Pix’s structure and rapid adoption
In Brazil, Pix was designed and implemented by the Central Bank, which mandated adoption for institutions with over 500,000 accounts. This decision led to a rapid adoption rate, reaching 74% of the population in three years, compared to UPI’s 25% in India over the same period. The centralized model favored local digital banks and Fintechs, such as Nubank and PagBrasil, which developed international payment solutions like Pix in Argentina and Paraguay.
The system has driven local innovation. Colombia’s upcoming Bre-B system, inspired by Pix, was developed with Brazilian company Dock. Economist Paul Krugman praised Pix for its low-cost, near-instant transactions, suggesting Brazil may have pioneered the future of money. However, the state-controlled model has limited the participation of big techs like WhatsApp, unlike UPI’s open integration.
-THINGS TO REMEMBER-
- UPI’s international expansion:
- Bhutan
- Nepal
- Singapore
- United Arab Emirates
- France
Relationship with big techs and trade tensions
A key difference lies in the relationship with tech giants. In India, UPI transactions are processed through digital wallets, with Google Pay and Walmart’s PhonePe dominating over 80% of the market. This benefits U.S. multinationals, potentially shielding UPI from U.S. criticism. In Brazil, Pix operates within bank and fintech apps, limiting big tech involvement. WhatsApp’s payment function, launched in 2020, was suspended by Brazil’s Central Bank over competition concerns, only resuming in 2023.

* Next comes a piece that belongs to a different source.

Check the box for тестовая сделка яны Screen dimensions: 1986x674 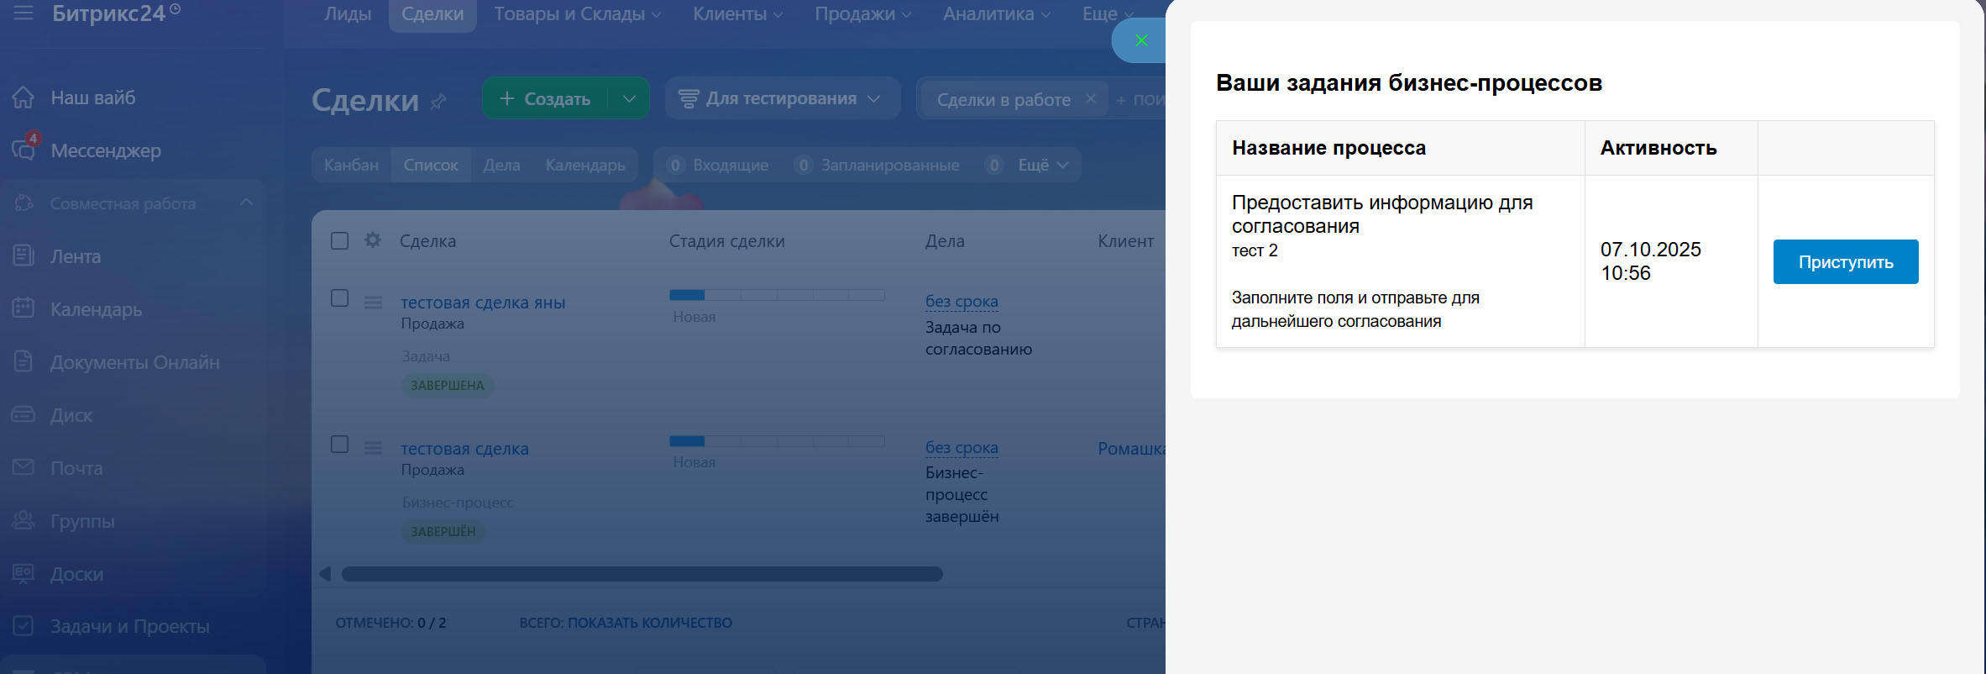340,298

Researcher Polina Kempinsky, in a Harvard study, describes big techs as “losers” in Pix’s ecosystem, as Brazil’s policy strengthens local players. The USTR’s investigation reflects tensions over Brazil’s strategic market, a major hub for WhatsApp and Google.
International expansion and global competition
UPI leads in international expansion, operating in countries like Bhutan and France, and is promoted as an alternative to Swift, the global financial transaction system. RuPay, a UPI-integrated credit card, competes with Visa and Mastercard. Pix, while not yet officially internationalized, is used abroad through private solutions like PagBrasil’s real-time currency conversion tools.
Brazil’s focus on domestic markets may contribute to U.S. pressure, as it limits foreign tech giants’ access. Thiago Aragão from Arko Advice emphasizes Brazil’s strategic importance as a top market for WhatsApp and Google.
- Planned Pix innovations:
- Automatic Pix for recurring payments.
- Enhanced e-commerce and small business integration.
- New digital financial service integrations.
- Potential official internationalization.
Implications of the U.S. investigation
The USTR’s investigation into Pix, announced in July, coincides with Trump’s protectionist policies. While the document indirectly references Pix as a government-developed system harming U.S. firms, UPI faces no such scrutiny, likely due to its integration with American companies. Brazil’s defense, led by Minister Fernando Haddad and President Lula, highlights Pix’s role in financial inclusion and innovation. Data shows a 31.7% annual growth in credit card issuance from 2020 to 2022, a trend mirrored in India with UPI.
Regulatory differences and the future of payments
Brazil’s Central Bank acts as both operator and regulator of Pix, ensuring tight control. India’s central bank regulates but leaves UPI operations to private entities, facilitating big tech participation. Brazil plans to expand Pix functionalities, while India considers capping digital wallet market shares at 30% to address privacy and competition concerns.
The U.S. pressure on Pix may spark discussions on digital sovereignty and big tech regulation. While UPI solidifies its global presence, Pix faces the challenge of maintaining relevance without yielding to foreign giants.